Saya teringat ada penyintas yang terluka parah kakinya akibat terkena reruntuhan bangunan berteriak kesakitan saat dirawat. Namun apa boleh buat, harus dilakukan perawatan agar tidak infeksi. Korban saat itu belum sempat ke rumah sakit, karena ketika selamat dari gempa memilih berlindung di posko pengungsian.
Terlibat sebagai relawan dan bertemu dengan para penyintas gempa yang ikut dalam pengobatan menjadi pengalaman tersendiri bagi saya. Walaupun saya juga sendiri sebenarnya adalah penyintas yang sempat syok akibat gempa dengan skala 7,4 magnitudo.
Saat gempa terjadi, saya masih ditolong Tuhan selamat dari reruntuhan bangunan, sehingga tidak terluka sedikitpun. Namun kerasnya goyangan membuat saya ikut syok. Setelah beberapa hari pasca gempa, saya turut ambil bagian dalam kerja kerja relawan.
Adapun untuk distribusi logistik berupa sembako dan keperluan pribadi dilakukan dengan dua skema, yakni diantar langsung ke titik titik pengungsi serta membagikan langsung dari posko bantuan.

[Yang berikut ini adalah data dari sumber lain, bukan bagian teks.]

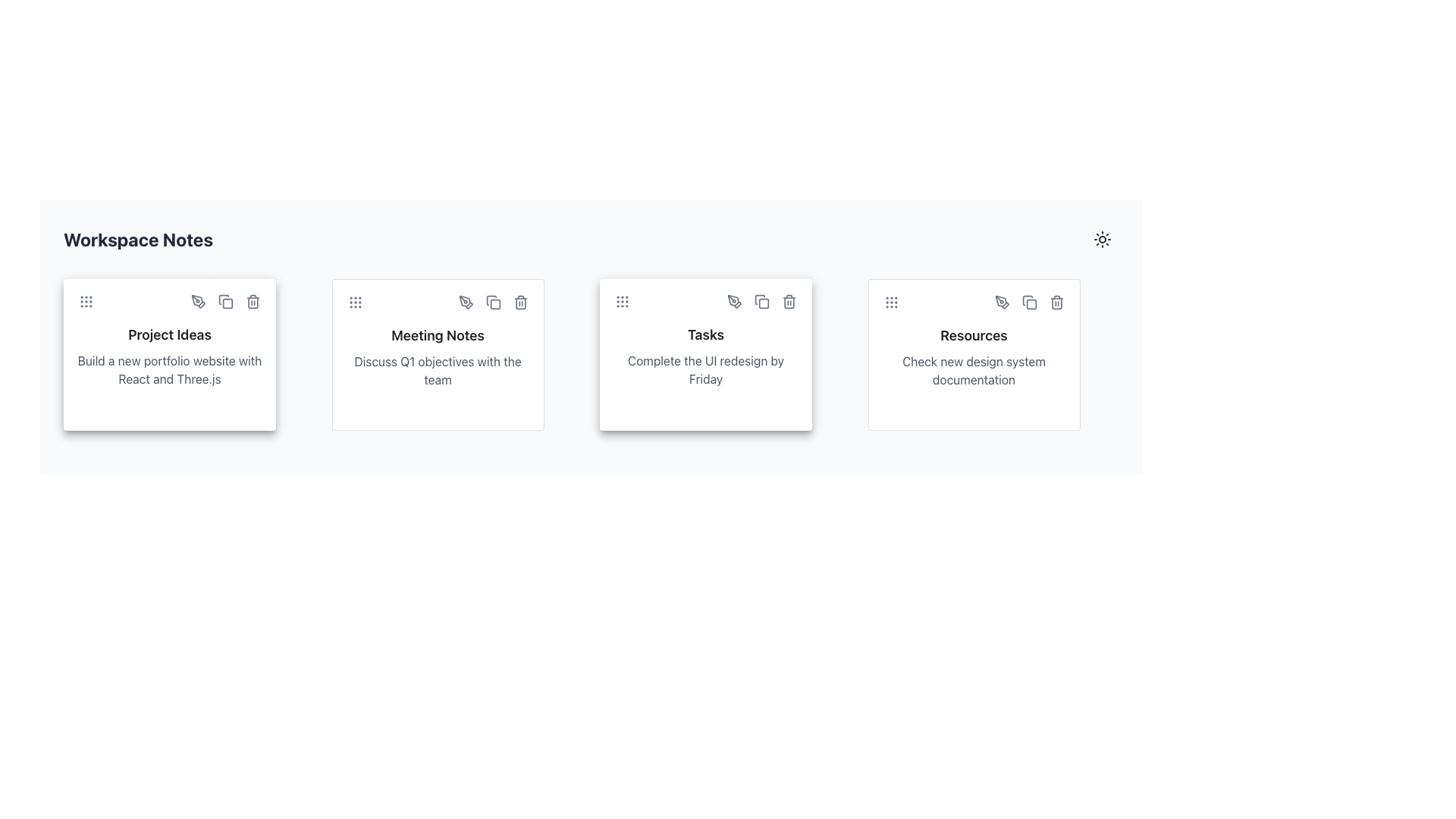 Image resolution: width=1456 pixels, height=819 pixels. I want to click on the middle vertical rounded rectangle element of the trash icon located in the top-right corner of the 'Resources' card in the fourth column, so click(1056, 303).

Di masa krisis serta saking banyaknya yang membutuhkan logistik, seberapa pun bantuan yang diberikan tetap tidak mencukupi.Â
Kadang relawan di posko bantuan di Palu harus kewalahan karena banyak penyintas yang datang untuk meminta logistik.

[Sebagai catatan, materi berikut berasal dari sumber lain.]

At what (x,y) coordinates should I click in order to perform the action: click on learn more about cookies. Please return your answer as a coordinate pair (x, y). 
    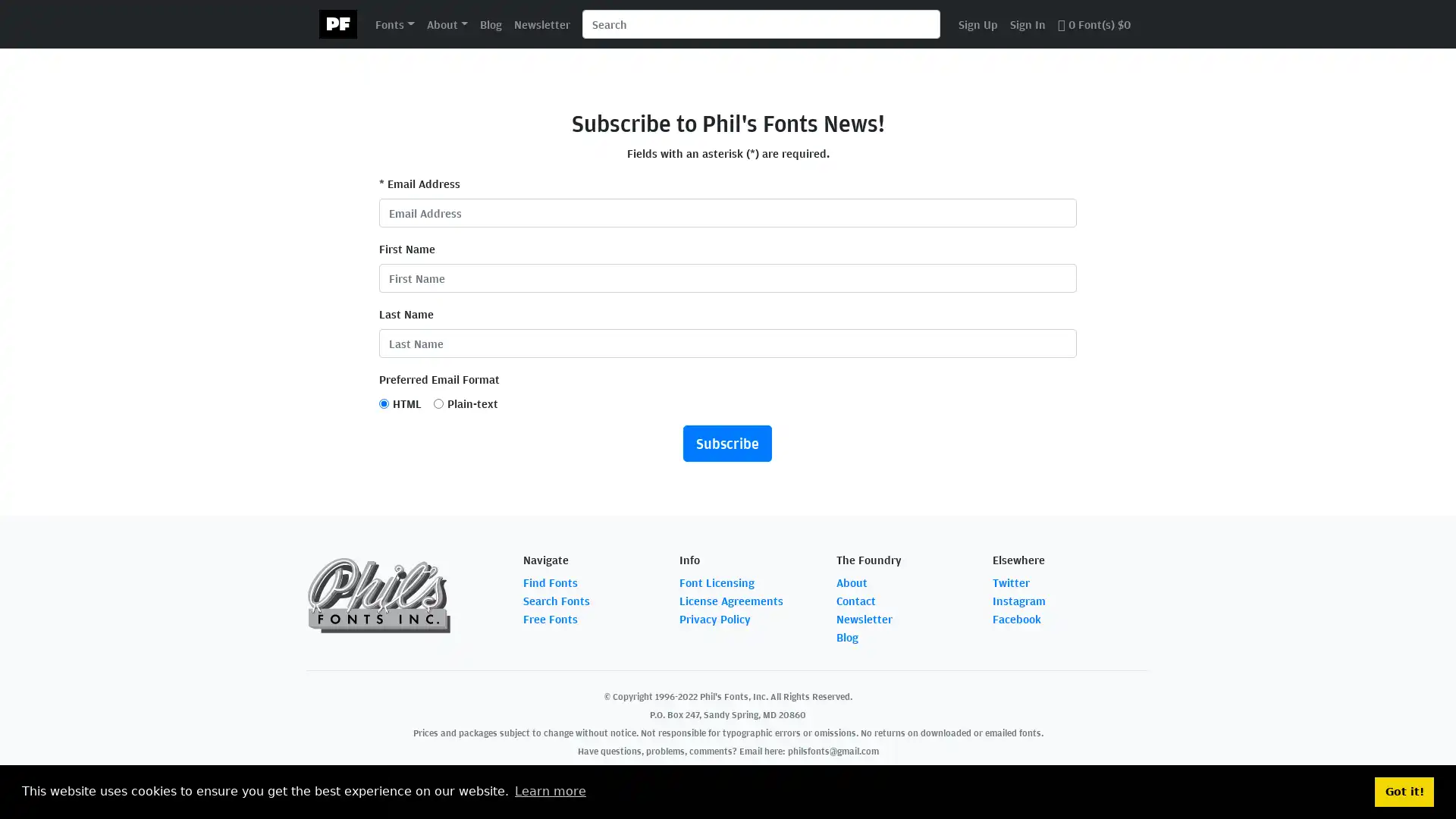
    Looking at the image, I should click on (549, 791).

Bagi yang mendapat bantuan saat itu terlihat senang, namun yang tidak kebagian karena logistik habis, terlihat raut kecewa diwajahnya, "Di mana lagi ada bantuan pak?" Kata seorang penyintas kepada saya yang terlihat kecewa tidak kebagian logistik saat itu.
Suka Duka Sebagai Relawan
Pernah ada juga pengalaman pahit yang saya alami terkait distribusi logistik. Seorang teman menghubungi pada malam hari kalau di tempatnya sudah kehabisan stok logistik, sementara ada anak kecil bersamanya. Tanpa pikir panjang saya sendiri membawa langsung logistik berupa sembako menggunakan motor.
Setelah menyerahkan bantuan dan baru saja hendak pulang, ternyata ban motor saya bocor. Karena sudah malam dan tidak ada bengkel yang buka, apa boleh buat terpaksa mendorong motor sampai ke Posko Bantuan.